Bolland will be replaced by the head of the chain’s general merchandise business, Steve Rowe, who has worked at M&S for more than 25 years.
Details of the change at the top came as M&S revealed like-for-like sales in its general merchandise arm, which includes clothing, slumped by 5.8 per cent in the 13 weeks to 26 December. The weak figures were blamed on unusually mild weather and poor stock availability.
M&S chairman Robert Swannell said: “Over the last six years Marc Bolland has led Marks & Spencer through a period of necessary change. Over this time, the company has made significant investment in enhanced infrastructure and capabilities.
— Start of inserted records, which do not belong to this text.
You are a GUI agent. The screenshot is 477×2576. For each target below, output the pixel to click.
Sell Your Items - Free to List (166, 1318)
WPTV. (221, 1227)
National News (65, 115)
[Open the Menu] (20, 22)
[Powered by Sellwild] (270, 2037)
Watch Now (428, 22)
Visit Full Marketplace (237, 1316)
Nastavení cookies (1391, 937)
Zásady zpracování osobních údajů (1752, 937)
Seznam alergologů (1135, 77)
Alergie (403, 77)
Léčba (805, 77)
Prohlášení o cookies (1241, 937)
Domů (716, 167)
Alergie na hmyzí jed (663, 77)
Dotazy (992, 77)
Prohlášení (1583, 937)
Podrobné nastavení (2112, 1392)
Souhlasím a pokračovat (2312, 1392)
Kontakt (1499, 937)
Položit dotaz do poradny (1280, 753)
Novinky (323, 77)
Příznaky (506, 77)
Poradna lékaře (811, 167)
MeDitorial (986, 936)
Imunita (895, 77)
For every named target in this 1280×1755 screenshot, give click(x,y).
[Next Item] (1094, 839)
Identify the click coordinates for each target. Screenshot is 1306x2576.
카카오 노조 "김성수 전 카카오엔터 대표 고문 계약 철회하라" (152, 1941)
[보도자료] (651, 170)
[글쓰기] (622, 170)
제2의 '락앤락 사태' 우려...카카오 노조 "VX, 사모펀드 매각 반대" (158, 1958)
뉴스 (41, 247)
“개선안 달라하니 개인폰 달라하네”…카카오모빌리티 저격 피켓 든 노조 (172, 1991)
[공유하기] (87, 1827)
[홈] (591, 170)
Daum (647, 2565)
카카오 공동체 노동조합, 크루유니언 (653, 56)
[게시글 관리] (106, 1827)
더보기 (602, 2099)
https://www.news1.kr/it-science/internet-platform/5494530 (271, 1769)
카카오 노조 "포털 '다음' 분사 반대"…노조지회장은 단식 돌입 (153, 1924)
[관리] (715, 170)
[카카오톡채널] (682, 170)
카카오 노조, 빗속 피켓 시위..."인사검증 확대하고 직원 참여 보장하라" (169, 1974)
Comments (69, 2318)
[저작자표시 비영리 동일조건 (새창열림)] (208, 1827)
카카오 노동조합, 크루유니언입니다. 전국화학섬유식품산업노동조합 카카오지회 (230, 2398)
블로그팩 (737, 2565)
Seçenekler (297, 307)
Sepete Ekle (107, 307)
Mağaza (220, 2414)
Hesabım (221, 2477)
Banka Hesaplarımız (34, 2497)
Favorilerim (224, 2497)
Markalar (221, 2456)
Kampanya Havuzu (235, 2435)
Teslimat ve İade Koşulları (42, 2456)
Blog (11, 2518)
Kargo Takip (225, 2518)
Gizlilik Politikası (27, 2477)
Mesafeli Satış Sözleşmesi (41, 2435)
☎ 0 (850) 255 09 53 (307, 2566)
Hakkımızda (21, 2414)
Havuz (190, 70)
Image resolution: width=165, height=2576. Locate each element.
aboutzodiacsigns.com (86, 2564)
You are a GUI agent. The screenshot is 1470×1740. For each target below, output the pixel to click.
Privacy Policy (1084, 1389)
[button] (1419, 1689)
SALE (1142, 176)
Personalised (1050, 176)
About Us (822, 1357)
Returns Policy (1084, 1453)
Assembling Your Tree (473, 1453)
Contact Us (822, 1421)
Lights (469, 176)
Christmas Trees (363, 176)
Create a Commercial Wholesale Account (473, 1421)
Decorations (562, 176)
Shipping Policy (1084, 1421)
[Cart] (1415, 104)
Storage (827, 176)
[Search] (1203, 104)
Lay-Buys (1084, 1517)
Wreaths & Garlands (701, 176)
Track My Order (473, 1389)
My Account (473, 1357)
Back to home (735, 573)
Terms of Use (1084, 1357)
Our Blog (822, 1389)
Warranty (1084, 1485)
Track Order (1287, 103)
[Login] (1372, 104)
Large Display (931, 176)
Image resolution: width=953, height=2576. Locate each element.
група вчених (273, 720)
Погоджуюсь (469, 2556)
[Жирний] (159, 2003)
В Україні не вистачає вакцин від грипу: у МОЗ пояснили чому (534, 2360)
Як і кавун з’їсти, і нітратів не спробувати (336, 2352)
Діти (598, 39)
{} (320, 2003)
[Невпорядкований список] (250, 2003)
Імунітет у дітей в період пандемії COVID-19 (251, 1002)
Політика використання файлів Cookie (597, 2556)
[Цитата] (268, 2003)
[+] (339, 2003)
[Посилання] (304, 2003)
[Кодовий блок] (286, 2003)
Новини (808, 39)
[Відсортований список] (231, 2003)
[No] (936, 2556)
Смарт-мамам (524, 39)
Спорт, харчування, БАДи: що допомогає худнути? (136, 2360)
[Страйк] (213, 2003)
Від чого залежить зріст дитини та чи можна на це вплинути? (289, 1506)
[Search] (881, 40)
“I am delighted that, after the most rigorous succession planning, Marc will be succeeded by Steve Rowe. Steve has a deep knowledge of Marks & Spencer and a proven track record of delivering results in key parts of the business.”
Bolland, who will hand over to Rowe at the end of the retailer’s financial year on 2 April, said: “I have worked closely with Steve for six years and I am convinced that he will be a great leader for Marks & Spencer.
“I would like to thank all my colleagues and the board at Marks & Spencer for being so supportive of the drive to prepare M&S for the future. I am proud to leave such a large group of talent behind in the business.”
M&S said it had enjoyed its best ever Christmas for food sales, which jumped 17 per cent in the key Christmas week.
However, it faced “challenging” trading conditions at its general merchandise arm. “Unseasonal weather impacted sales across the clothing sector and resulted in unprecedented levels of promotional activity in the market, starting from Black Friday and intensifying through December,” the firm said.
“We acknowledge there is more to do to address the disappointing general merchandise sales, and the new team are focused on the three key priorities of availability, ranging and design.”
Richard Hunter, head of equities at Hargreaves Lansdown Stockbrokers, said: “The general merchandise performance was not just affected by exogenous factors such as the unseasonably warm weather, but also self-inflicted shortfalls such as a lack of availability and the decision not to participate in the heavy discounting of competitors in the period.
“It is of little surprise, therefore, that volumes retreated, although the flip side has been continued strength in its gross margins.”